Find each line in the material below that contains the string "pixels", and copy those lines in full.

**RECORD LIST:**
============

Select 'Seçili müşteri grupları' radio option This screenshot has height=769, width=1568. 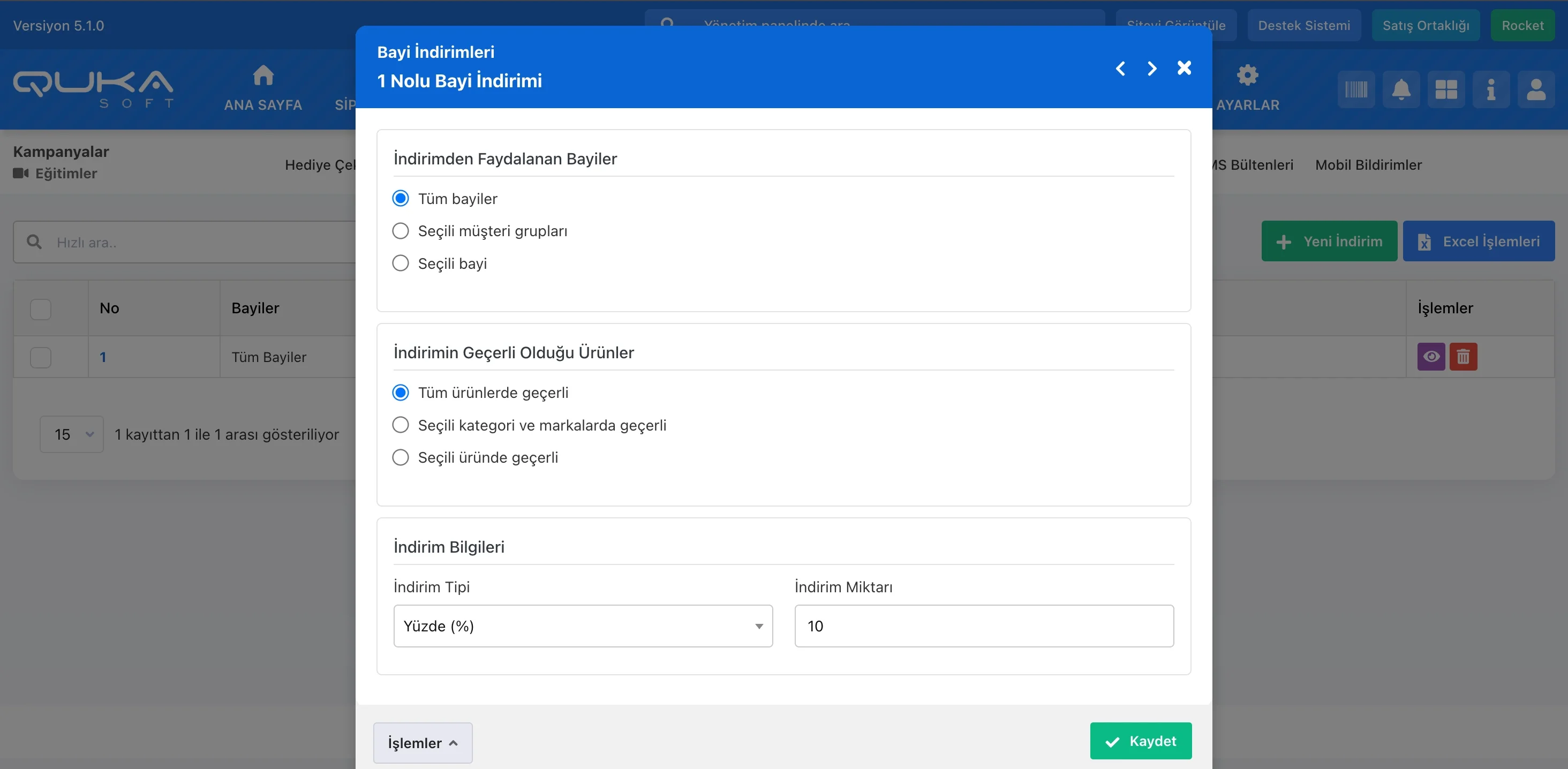pos(401,231)
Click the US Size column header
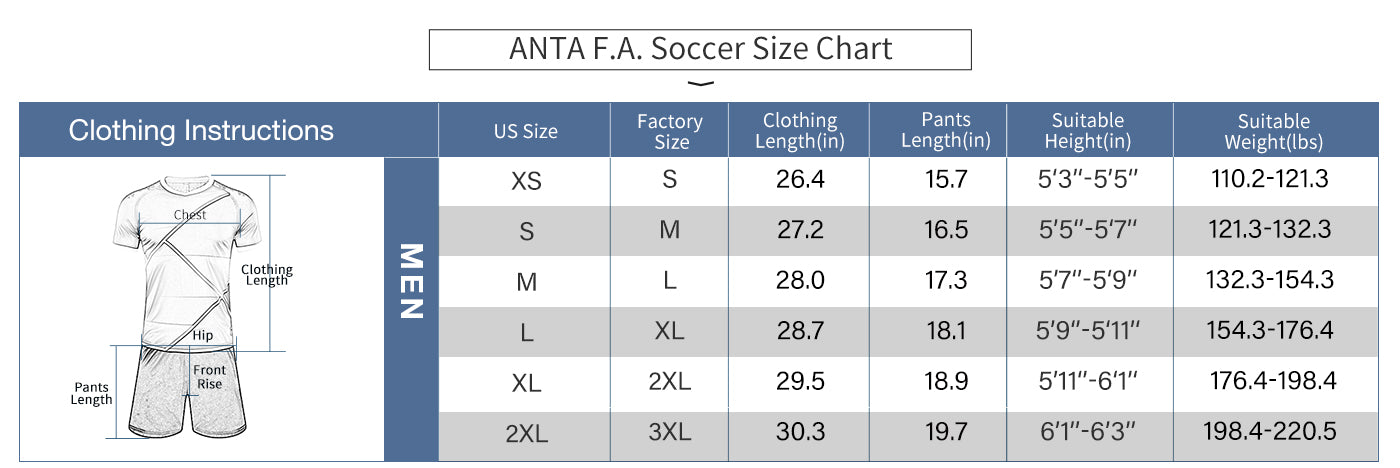 (525, 131)
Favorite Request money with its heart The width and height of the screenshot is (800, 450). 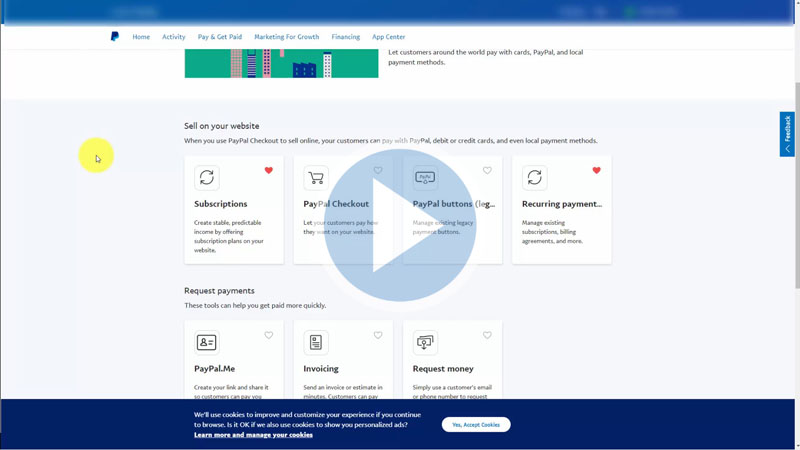click(487, 336)
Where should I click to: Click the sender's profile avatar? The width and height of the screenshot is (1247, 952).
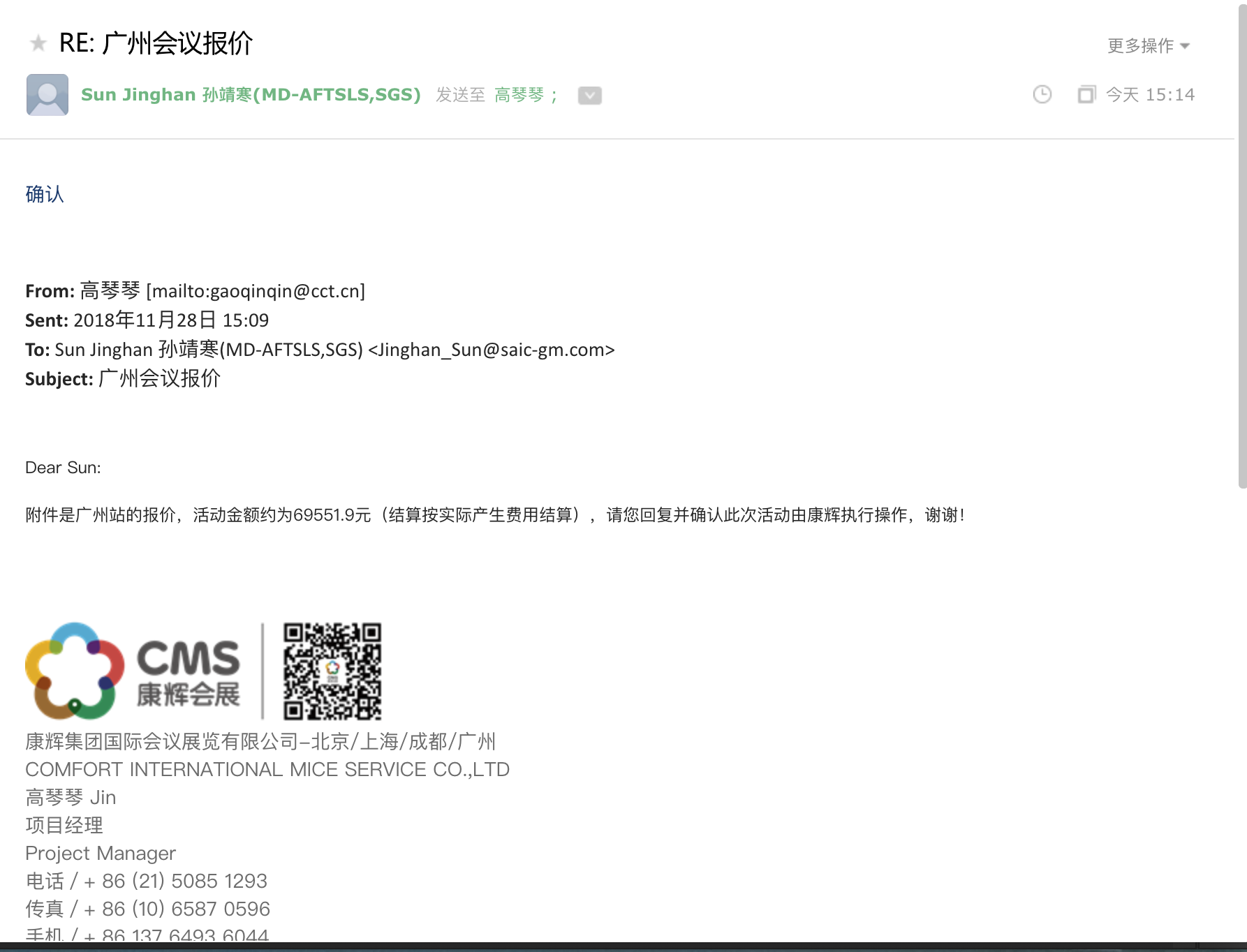pyautogui.click(x=47, y=95)
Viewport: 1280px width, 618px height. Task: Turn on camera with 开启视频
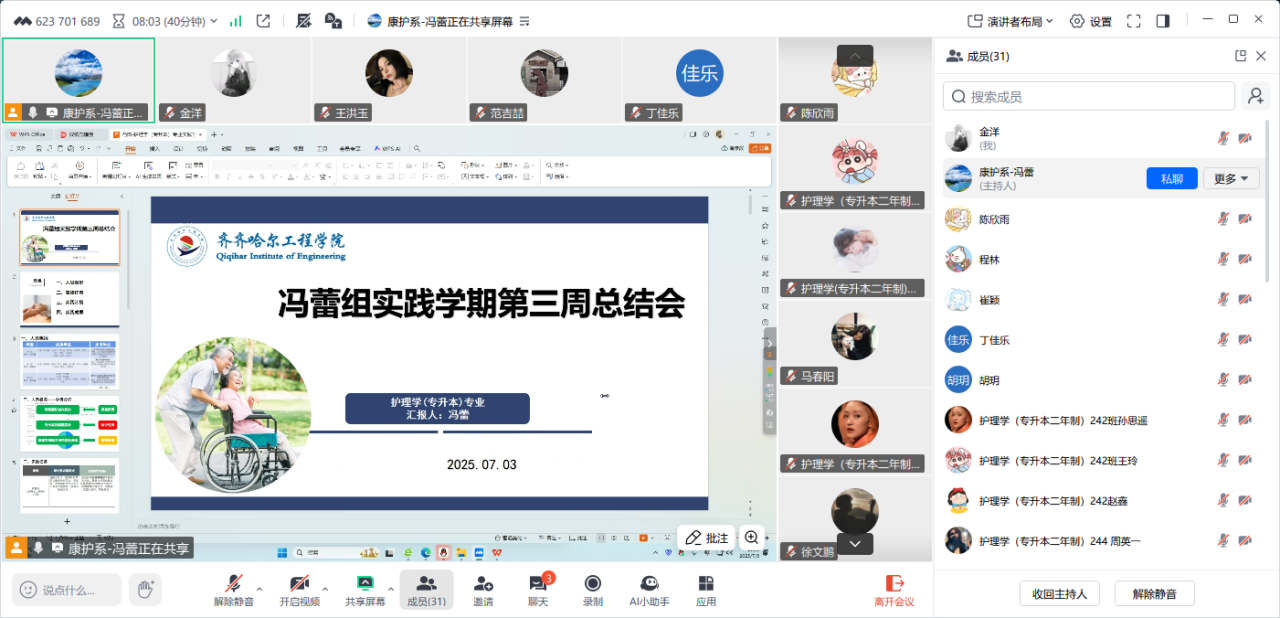pyautogui.click(x=299, y=589)
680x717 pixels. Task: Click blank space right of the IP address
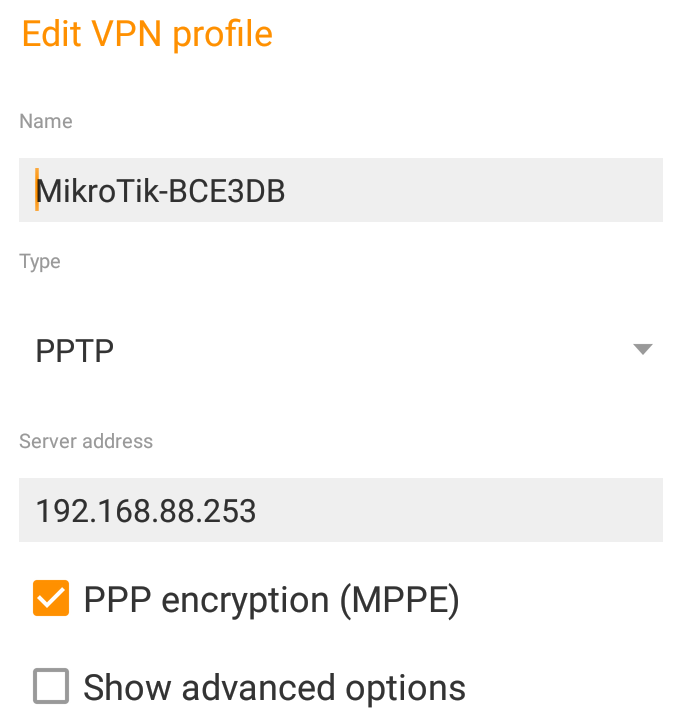pyautogui.click(x=460, y=511)

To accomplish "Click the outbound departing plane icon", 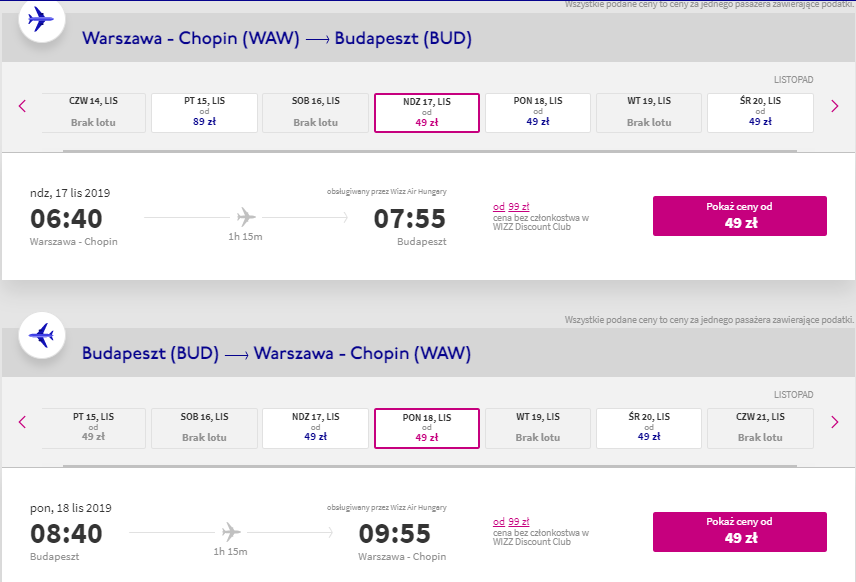I will [x=41, y=20].
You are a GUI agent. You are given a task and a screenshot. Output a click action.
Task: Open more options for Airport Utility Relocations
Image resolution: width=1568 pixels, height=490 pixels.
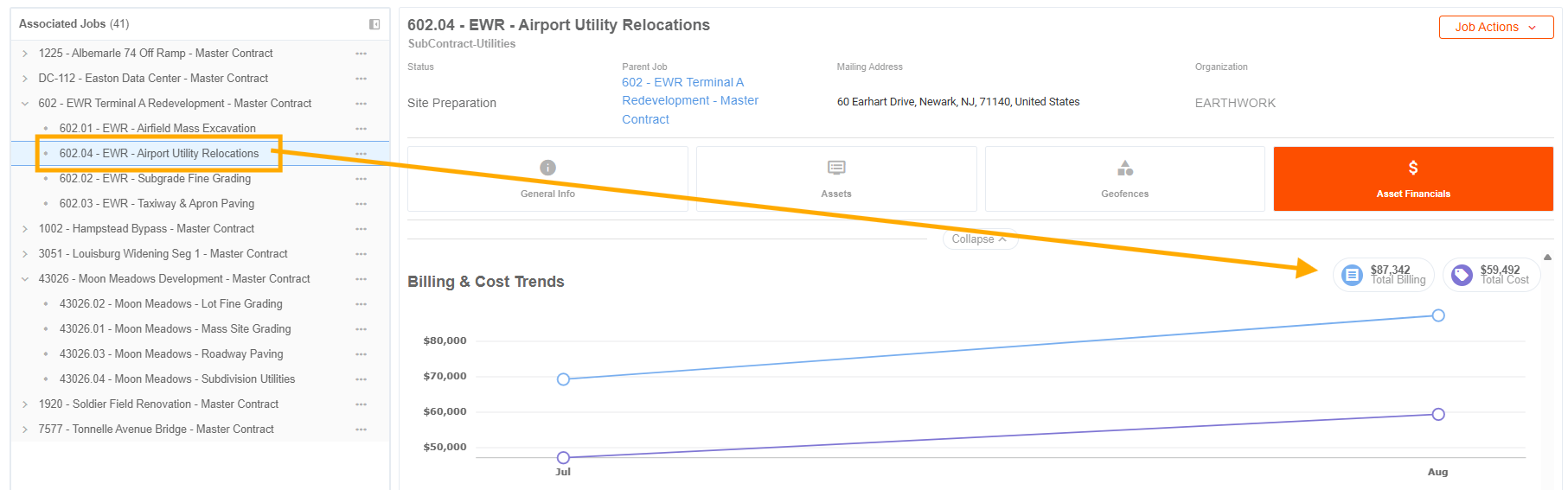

============

**FINAL ANSWER:**
680x717 pixels. Task: Click blank space right of the IP address
Image resolution: width=1568 pixels, height=490 pixels.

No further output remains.